Die exklusive Konzentration des künstlerischen Talents in Einzelnen und seine damit zusammenhängende Unterdrückung in der großen Masse ist

<379>

Folge der Teilung der Arbeit. Wenn selbst in gewissen gesellschaftlichen Verhältnissen Jeder ein ausgezeichneter Maler wäre, so schlösse dies noch gar nicht aus, daß Jeder auch ein origineller Maler wäre, so daß auch hier der Unterschied zwischen "menschlicher" und "einziger" Arbeit in bloßen Unsinn sich verläuft. Bei einer kommunistischen Organisation der Gesellschaft fällt jedenfalls fort die Subsumtion des Künstlers unter die lokale und nationale Borniertheit, die rein aus der Teilung der Arbeit hervorgeht, und die Subsumtion des Individuums unter diese bestimmte Kunst, so daß es ausschließlich Maler, Bildhauer usw. ist und schon der Name die Borniertheit seiner geschäftlichen Entwicklung und seine Abhängigkeit von der Teilung der Arbeit hinlänglich ausdrückt. In einer kommunistischen Gesellschaft gibt es keine Maler, sondern höchstens Menschen, die unter Anderm auch malen.

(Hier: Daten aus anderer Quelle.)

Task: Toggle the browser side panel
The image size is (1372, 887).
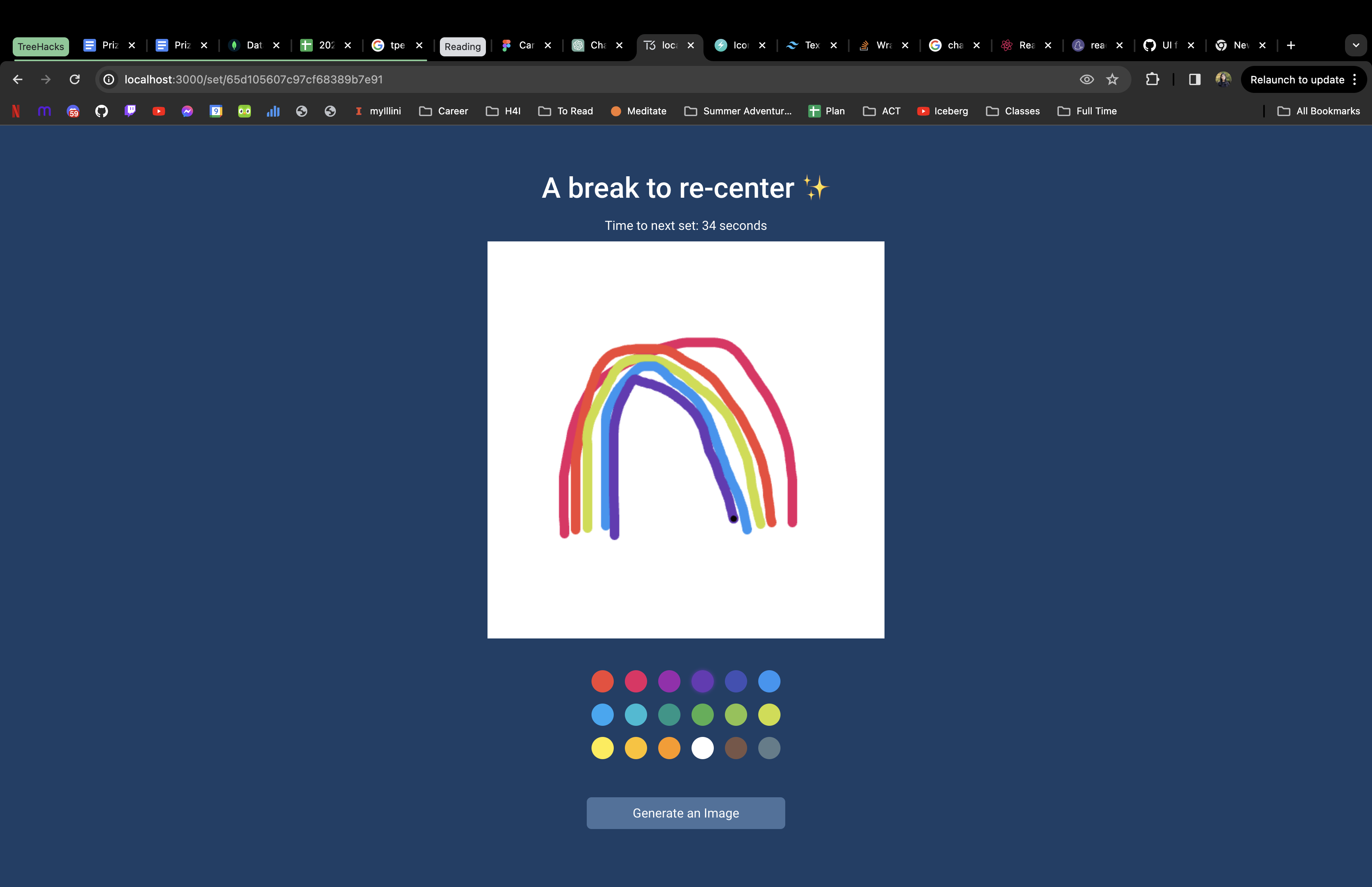Action: pos(1194,79)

Sanchos Organisation der Arbeit zeigt deutlich, wie sehr alle diese philosophischen Ritter von der Substanz sich bei bloßen Phrasen beruhigen. Die Subsumtion der "Substanz" unter das "Subjekt", wovon sie Alle so hohe Worte machen, die Herabsetzung der "Substanz", die das "Subjekt" beherrscht, zu einem bloßen "Akzidens" dieses Subjekts, zeigt sich als bloßes "leeres Gerede" (73). Sie unterlassen es daher weislich, auf die Teilung der Arbeit, auf die materielle Produktion und den materiellen Verkehr einzugehen, die eben die Individuen unter bestimmte Verhältnisse und Tätigkeitsweisen subsumieren. Es handelt sich bei ihnen überhaupt nur darum, neue Phrasen zur Interpretation der bestehenden Welt zu erfinden, die um so gewisser in burleske Prahlereien auslaufen, je mehr sie sich über diese Welt zu erheben glauben und in Gegensatz zu ihr stellen. Wovon Sancho ein beklagenswertes Beispiel ist.